Pointing records for text and elements:
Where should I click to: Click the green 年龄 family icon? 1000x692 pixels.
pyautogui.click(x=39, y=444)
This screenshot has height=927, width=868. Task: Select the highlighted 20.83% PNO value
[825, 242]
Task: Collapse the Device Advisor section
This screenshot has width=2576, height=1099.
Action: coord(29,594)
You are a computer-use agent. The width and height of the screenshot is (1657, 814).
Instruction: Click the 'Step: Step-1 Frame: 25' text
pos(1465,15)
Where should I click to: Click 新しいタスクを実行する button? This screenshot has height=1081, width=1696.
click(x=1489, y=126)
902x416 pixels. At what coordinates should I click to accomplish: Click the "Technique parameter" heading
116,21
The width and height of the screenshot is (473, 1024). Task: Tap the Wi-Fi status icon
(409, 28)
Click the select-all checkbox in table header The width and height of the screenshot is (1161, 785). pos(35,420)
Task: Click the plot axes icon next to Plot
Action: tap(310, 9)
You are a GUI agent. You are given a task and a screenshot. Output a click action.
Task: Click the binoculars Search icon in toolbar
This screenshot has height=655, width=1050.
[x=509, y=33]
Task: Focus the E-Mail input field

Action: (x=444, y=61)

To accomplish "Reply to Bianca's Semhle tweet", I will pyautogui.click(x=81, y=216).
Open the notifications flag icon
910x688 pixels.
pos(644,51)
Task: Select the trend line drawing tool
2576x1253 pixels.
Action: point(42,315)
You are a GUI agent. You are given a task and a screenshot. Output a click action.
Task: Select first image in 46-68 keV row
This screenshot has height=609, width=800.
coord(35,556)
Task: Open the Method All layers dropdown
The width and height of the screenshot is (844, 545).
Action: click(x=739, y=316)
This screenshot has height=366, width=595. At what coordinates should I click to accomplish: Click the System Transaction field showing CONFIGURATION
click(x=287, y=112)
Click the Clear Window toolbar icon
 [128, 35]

▶ _What you are asked to do_
Copy all of these lines word for word, without changing anything.

▶ _Reply_
Where should I click to: Click the green 年龄 family icon? 1000x692 pixels.
pyautogui.click(x=39, y=444)
This screenshot has height=927, width=868. Task: Select the highlighted 20.83% PNO value
[825, 242]
Task: Collapse the Device Advisor section
This screenshot has width=2576, height=1099.
Action: coord(29,594)
You are a computer-use agent. The width and height of the screenshot is (1657, 814).
Instruction: Click the 'Step: Step-1 Frame: 25' text
pos(1465,15)
Where should I click to: Click 新しいタスクを実行する button? This screenshot has height=1081, width=1696.
click(x=1489, y=126)
902x416 pixels. At what coordinates should I click to accomplish: Click the "Technique parameter" heading
116,21
The width and height of the screenshot is (473, 1024). Task: Tap the Wi-Fi status icon
(409, 28)
Click the select-all checkbox in table header The width and height of the screenshot is (1161, 785). pos(35,420)
Task: Click the plot axes icon next to Plot
Action: tap(310, 9)
You are a GUI agent. You are given a task and a screenshot. Output a click action.
Task: Click the binoculars Search icon in toolbar
This screenshot has height=655, width=1050.
[x=509, y=33]
Task: Focus the E-Mail input field

Action: (x=444, y=61)

To accomplish "Reply to Bianca's Semhle tweet", I will pyautogui.click(x=81, y=216).
Open the notifications flag icon
910x688 pixels.
pos(644,51)
Task: Select the trend line drawing tool
2576x1253 pixels.
Action: point(42,315)
You are a GUI agent. You are given a task and a screenshot. Output a click action.
Task: Select first image in 46-68 keV row
This screenshot has height=609, width=800.
coord(35,556)
Task: Open the Method All layers dropdown
The width and height of the screenshot is (844, 545).
Action: click(x=739, y=316)
This screenshot has height=366, width=595. At what coordinates should I click to accomplish: Click the System Transaction field showing CONFIGURATION
click(x=287, y=112)
Click the Clear Window toolbar icon
 [128, 35]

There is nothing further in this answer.